■ Excerpt to read ■
Start

TL;DR: SAML is an open standard for exchanging authentication data, while SSO is the access experience it enables across applications and services; StrongDM’s guide explains how the two work together, how SAML assertions and trust relationships operate, and where OIDC or Kerberos may fit instead. SSO reduces password fatigue, but it also concentrates identity governance in the IdP and session controls.
At a glance
What this is: A practical explanation of how SAML and SSO fit together, with a clear distinction between protocol and access experience.
Why it matters: It matters because identity teams must govern authentication paths, session trust, and federation choices consistently across human users, NHI-adjacent services, and mixed enterprise environments.
By the numbers:
- Only 5.7% of organisations have full visibility into their service accounts.
- NHIs outnumber human identities by 25x to 50x in modern enterprises.
👉 Read StrongDM's guide to how SAML and SSO work together
Context
SAML and SSO are often discussed as if they were interchangeable, but they solve different problems in the identity stack. SSO is the user experience of signing in once and reaching multiple resources, while SAML is one of the federation protocols that carries identity assertions between the identity provider and the service provider.
For IAM teams, the governance question is not just whether users can get in easily. It is whether authentication trust, session duration, certificate handling, and provisioning rules remain consistent across apps, databases, servers, and federated partners. That same discipline applies whenever identity is used as a control plane for access, not just for employees at a login screen.
Key questions
Q: How should security teams choose between SAML and OIDC for enterprise access?
A: Use SAML for browser-based enterprise federation where signed assertions and mature IdP trust are the priority. Use OIDC when modern web, mobile, or API-first access needs lighter-weight token handling. The decision should follow application architecture, assurance needs, and how well each protocol supports logging, session control, and identity lifecycle governance.

End

■ Recorded information ■
Start

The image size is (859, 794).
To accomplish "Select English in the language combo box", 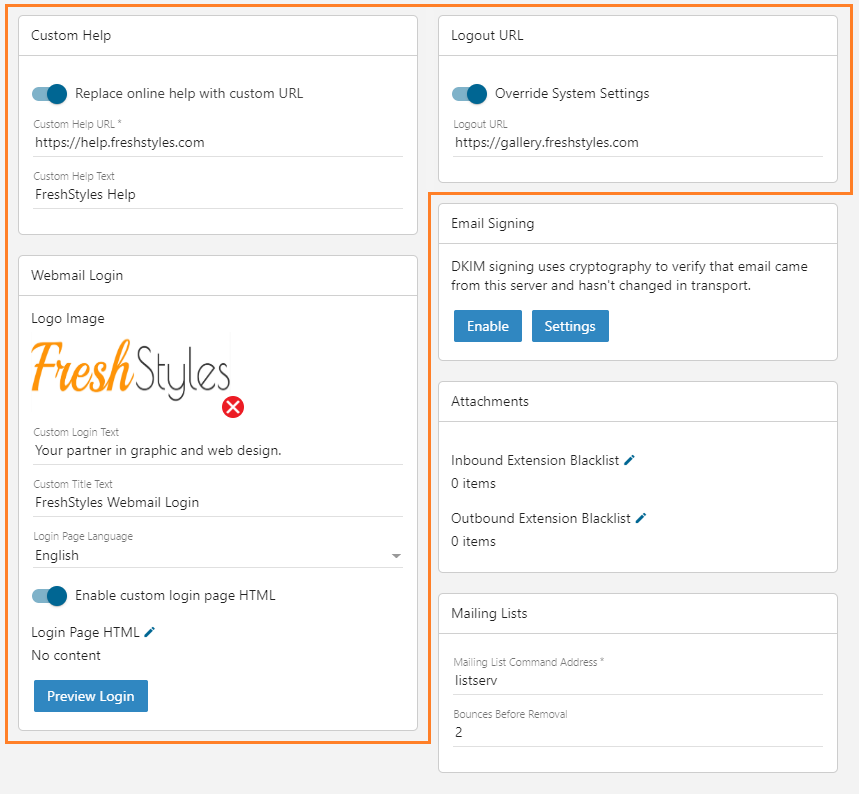I will click(57, 556).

End

■ Task requirements ■
Resume the SAML and SSO article after its final sentence. The listing has no connection to the SAML and SSO article.

■ The answer ■
Q: What breaks when SSO is treated as a substitute for access governance?
A: Access becomes easier to authenticate but harder to govern. If teams rely on SSO alone, they can overlook provisioning, de-provisioning, certificate hygiene, and session duration settings. That leaves entitlements alive longer than intended and creates a false sense of control because login centralisation is mistaken for lifecycle assurance.
Q: How do identity teams know whether SAML federation is being trusted too broadly?
A: Look for service providers that accept assertions without strong request validation, weak certificate handling, or unusually long sessions. Broad trust also shows up when access persists after role changes or offboarding. If the federation layer is healthy, authentication events should be visible, attributable, and revocable without manual workarounds.
Q: Who is responsible when SAML-based access goes wrong?
A: The service provider and identity provider both carry responsibility, but the accountability model must be explicit before federation goes live. Security, IAM, and application owners should agree on who manages trust metadata, who revokes access, and who investigates assertion failures. Without that clarity, federation problems become cross-team blind spots.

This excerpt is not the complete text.